Document Type : Original Paper
Division of Medical Radiation, Department of Nuclear Engineering, Shiraz University, Shiraz, Iran
Division of Nuclear Medicine and Molecular Imaging, Department of Medical Imaging, Geneva University Hospital, CH-1211 Geneva 4, Switzerland
Introduction: In Positron emission tomography (PET), a high amount of radiotracer is injected to form high-quality PET images causing a high risk of radiation damage to patients. On the other hand, reducing the injected dose would lead to poor image quality.
Material and methods: In this study, 18F-FDG PET/CT brain scans of 50 patients with head and neck malignant lesions were employed to assess the relationship between the amount of injected dose and the image quality through measuring peak-signal-to-noise-ration (PSNR), structural similarity index (SSIM), root mean square error (RMSE), and standard uptake value (SUV) bias for the whole head region as well as the malignant lesions, considering the standard-dose-PET images as reference. Furthermore, we evaluated the impact of post-reconstruction Gaussian-filtering on the PET images to reduce noise at different low-dose levels.
Results: Significant degradation of PET image quality and tumor detectability was observed with a decrease in the injected dose, leading to a remarkable increase in RMSE from 0.173 SUV (at 5%) to 1.454 SUV (at 1%). SUVmax bias greatly increased in low-dose-PET images before applying the post-reconstruction filter, while applying the Gaussian filter on low-dose-PET images led to a significant reduction in SUVmax bias.

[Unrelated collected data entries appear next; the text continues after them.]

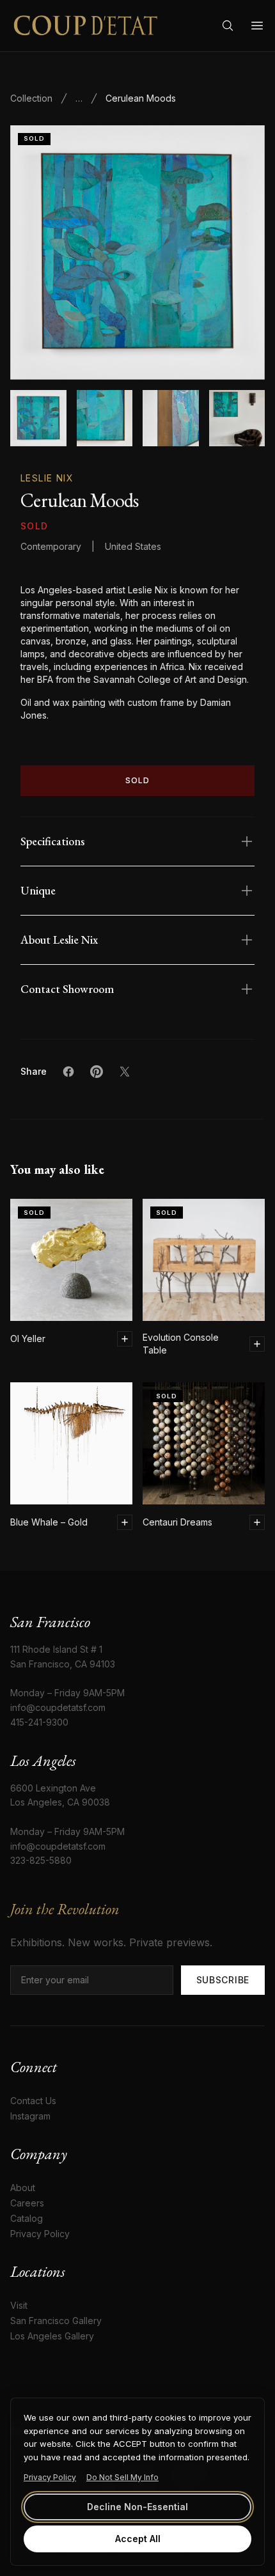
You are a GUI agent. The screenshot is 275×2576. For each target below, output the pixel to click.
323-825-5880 (41, 1860)
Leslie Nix (47, 477)
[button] (137, 252)
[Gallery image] (105, 418)
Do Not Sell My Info (122, 2477)
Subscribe (222, 1979)
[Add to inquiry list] (124, 1339)
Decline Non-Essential (137, 2506)
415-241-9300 (39, 1722)
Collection (31, 98)
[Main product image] (38, 418)
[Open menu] (257, 25)
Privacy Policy (50, 2477)
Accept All (138, 2538)
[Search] (227, 25)
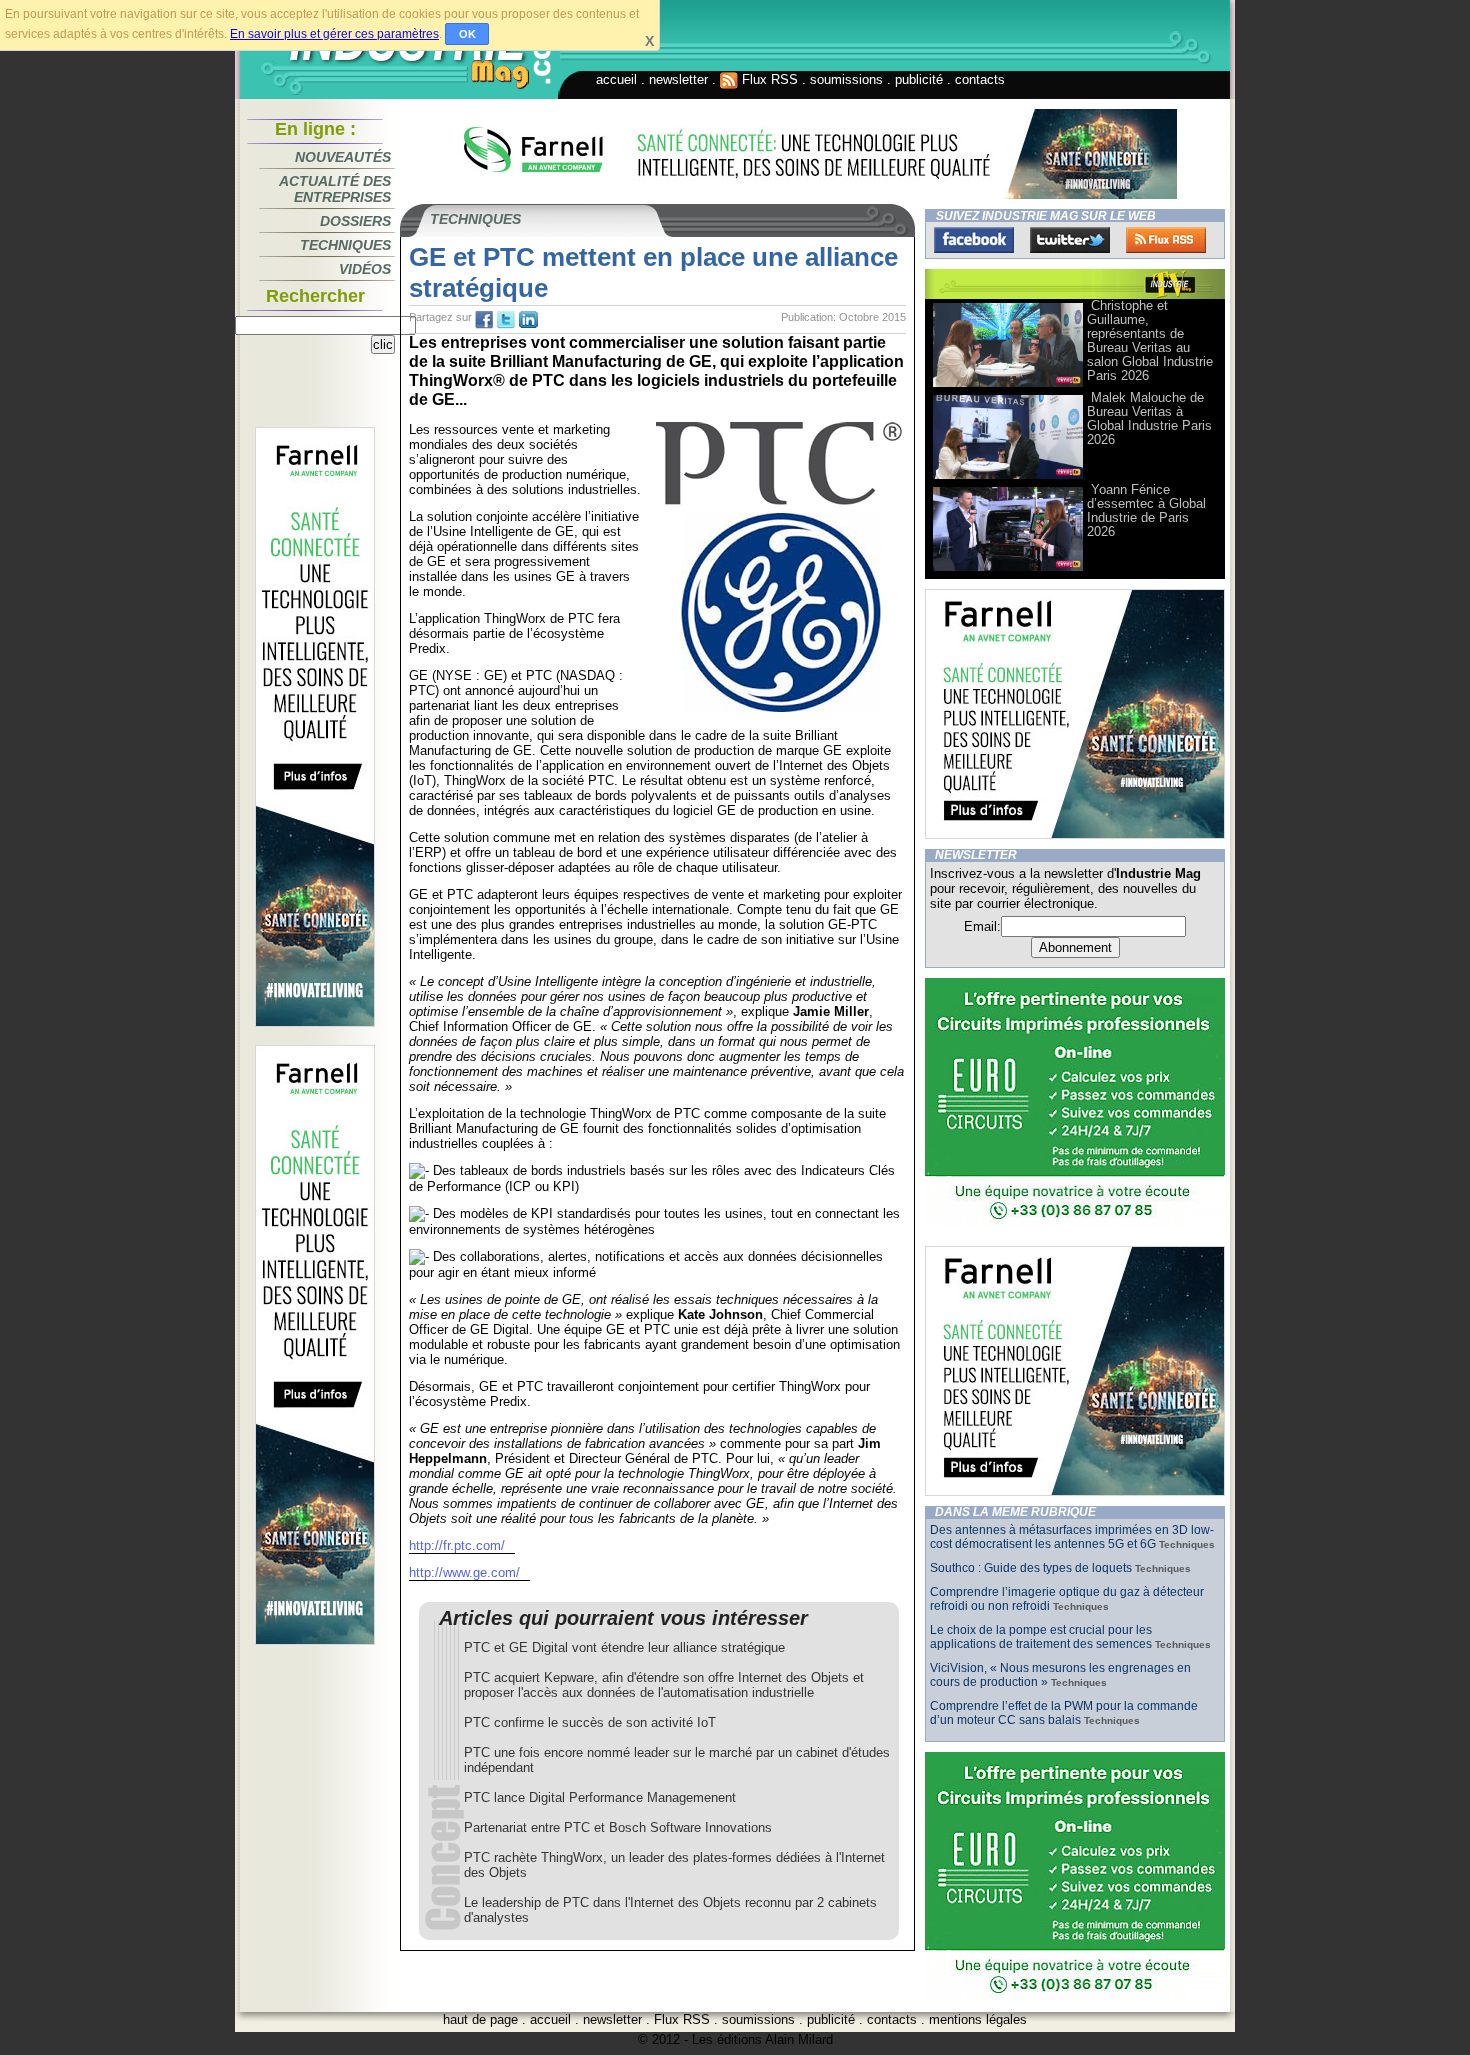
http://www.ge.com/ (464, 1572)
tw (506, 320)
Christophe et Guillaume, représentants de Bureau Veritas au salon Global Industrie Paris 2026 (1150, 340)
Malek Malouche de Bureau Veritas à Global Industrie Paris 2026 (1149, 418)
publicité (919, 79)
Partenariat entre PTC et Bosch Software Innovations (618, 1827)
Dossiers (355, 221)
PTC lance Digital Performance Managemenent (600, 1797)
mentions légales (978, 2019)
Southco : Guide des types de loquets (1031, 1568)
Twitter (1070, 240)
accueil (616, 79)
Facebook (974, 240)
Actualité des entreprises (335, 189)
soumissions (846, 79)
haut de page (480, 2019)
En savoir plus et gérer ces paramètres (334, 34)
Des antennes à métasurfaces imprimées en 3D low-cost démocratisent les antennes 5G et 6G (1072, 1537)
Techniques (345, 245)
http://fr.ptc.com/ (457, 1545)
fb (484, 320)
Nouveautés (343, 157)
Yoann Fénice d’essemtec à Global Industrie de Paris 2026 (1146, 510)
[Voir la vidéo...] (1008, 385)
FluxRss (1166, 240)
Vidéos (365, 269)
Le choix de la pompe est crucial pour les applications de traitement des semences (1041, 1637)
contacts (980, 79)
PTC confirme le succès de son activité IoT (590, 1722)
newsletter (678, 79)
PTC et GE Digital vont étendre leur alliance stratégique (624, 1647)
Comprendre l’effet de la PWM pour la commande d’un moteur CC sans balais (1064, 1713)
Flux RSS (768, 79)
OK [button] (467, 34)
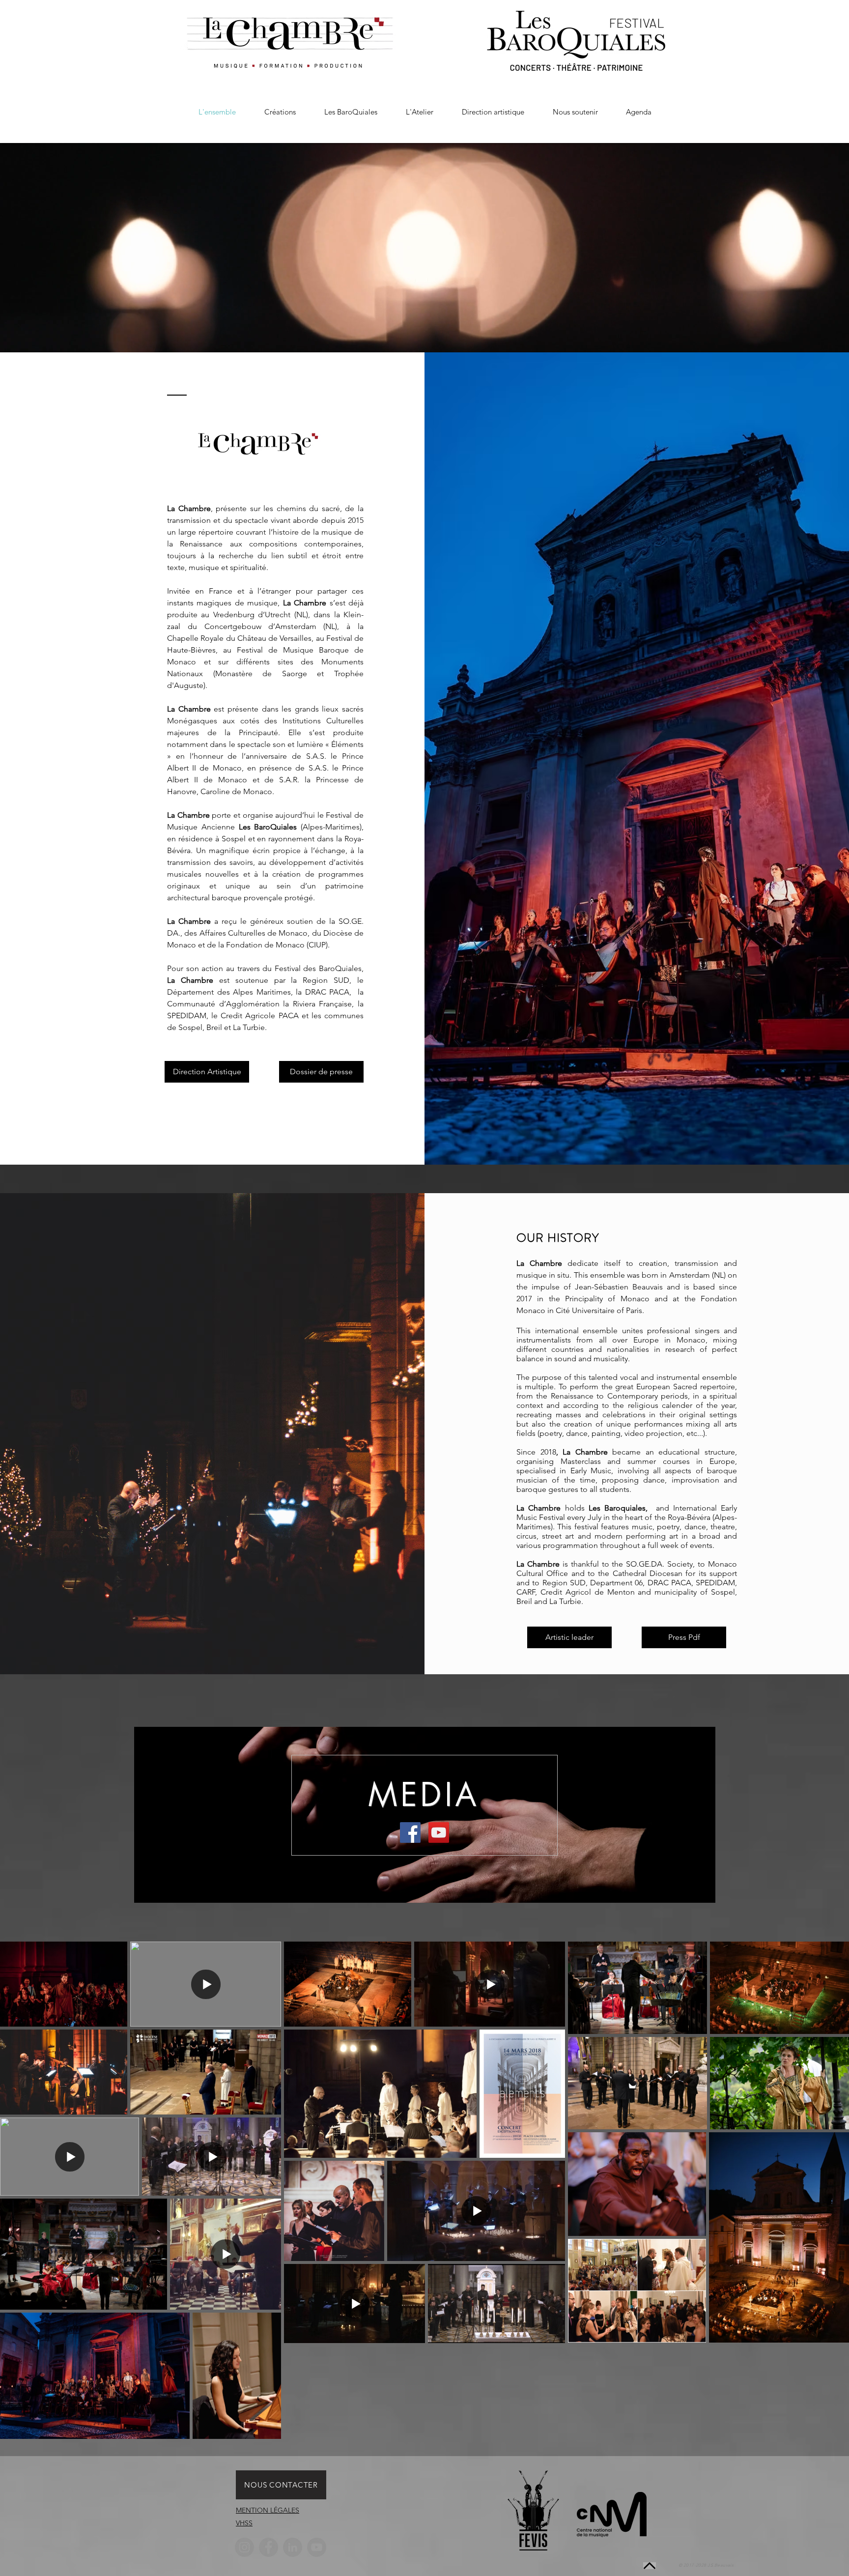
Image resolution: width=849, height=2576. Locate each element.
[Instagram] (244, 2547)
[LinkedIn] (292, 2547)
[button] (280, 112)
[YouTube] (316, 2547)
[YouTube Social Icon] (438, 1832)
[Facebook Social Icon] (410, 1832)
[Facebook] (268, 2547)
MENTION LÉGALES (267, 2510)
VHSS (244, 2523)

The SUVmean bias within the malignant lesions was less than 1% in low-dose-PET images; however, this bias increased significantly after applying the post-reconstruction filter.
Conclusion: In conclusion, it is recommended that the SUVmax bias and SUVmean bias in low-dose-PET images should be considered prior to and following the application of the post-reconstruction Guassain filter, respectively.